Cadmium, for example, is found at “background” levels in Puget Sound at a concentration of about 1 part per million. Ecology has sampled cadmium in Port Gamble Bay at up to 14 parts per million. However, levels have receded to near background levels.

“The system has recovered an awful lot,” said Clay Patmont, who oversees the mill site for Ecology. “With time, the toxicity is going away.”

That has given state scientists hope that repairing the southwestern lease site won’t require aggressive action.

The site was used for staging rafts of logs brought in by rail and tugboats. Wood debris is spread in the sediment in a plume that extends into the middle of the bay. Ecology samples shellfish in these areas at the urging of the Port Gamble S’Klallam Tribe. Crabs, clams, geoduck and oysters were collected at 50 sites. At 24 of those sites, potentially harmful toxins were found in the tissue of those shellfish. Shellfish aren’t harvested commercially or recreationally in these areas.

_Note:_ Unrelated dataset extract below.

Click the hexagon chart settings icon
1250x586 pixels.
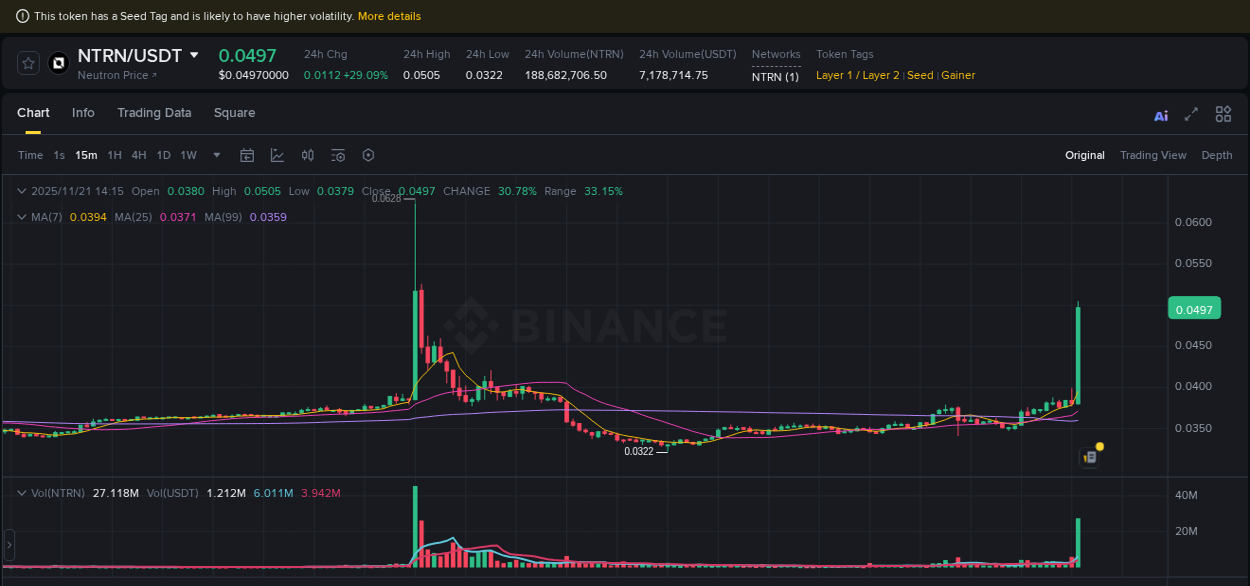coord(368,155)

Rather than attempt to excavate or cap the contamination dispersed through this area, Ecology officials believe it would be best to let the toxins dissipate and monitor natural recovery and believe the area could return to a natural state within 20 years. Recovery in the area would be monitored for decades.

“The evidence that we have of natural recovery occurring at the mill site led us to what we’re looking at here,” said Russ McMillan, who oversees the lease site for Ecology.

Steps toward cleanup

Ecology plans to move quickly toward cleanup. Comments will be collected through March 29, then Ecology will make a decision on what cleanup methods to pursue. That will inform a legal consent decree for Olympic Property Group (a subsidiary of Pope Resources, which split from Pope and Talbot) and the Department of Natural Resources, obligating the two groups to complete the cleanup.

The decree will lead to engineering studies and permit applications in late 2011. The public will have several more opportunities to comment as planning progresses.

Several people at the Wednesday meeting asked why Ecology wasn’t planning to remove all of the pilings in the bay, which are considered the main source of cancer-causing hydrocarbons. Tim Nord said Ecology doesn’t regulate pilings but will do what it can to remove them.

Others wondered how Ecology will prevent future pollution from eroding the restoration work. Nord said that will take a broad effort by state and local agencies. Removing point sources of pollution like stormwater and creosote are a relatively straightforward way of protecting the bay, Nord said. Educating the public to prevent dispersed but insidious pollution from creeping into the bay is harder.

“In the end, it becomes a land-use issue,” Nord said. “We as a society (should be) asking, are we going to control our behavior to protect this ecosystem?”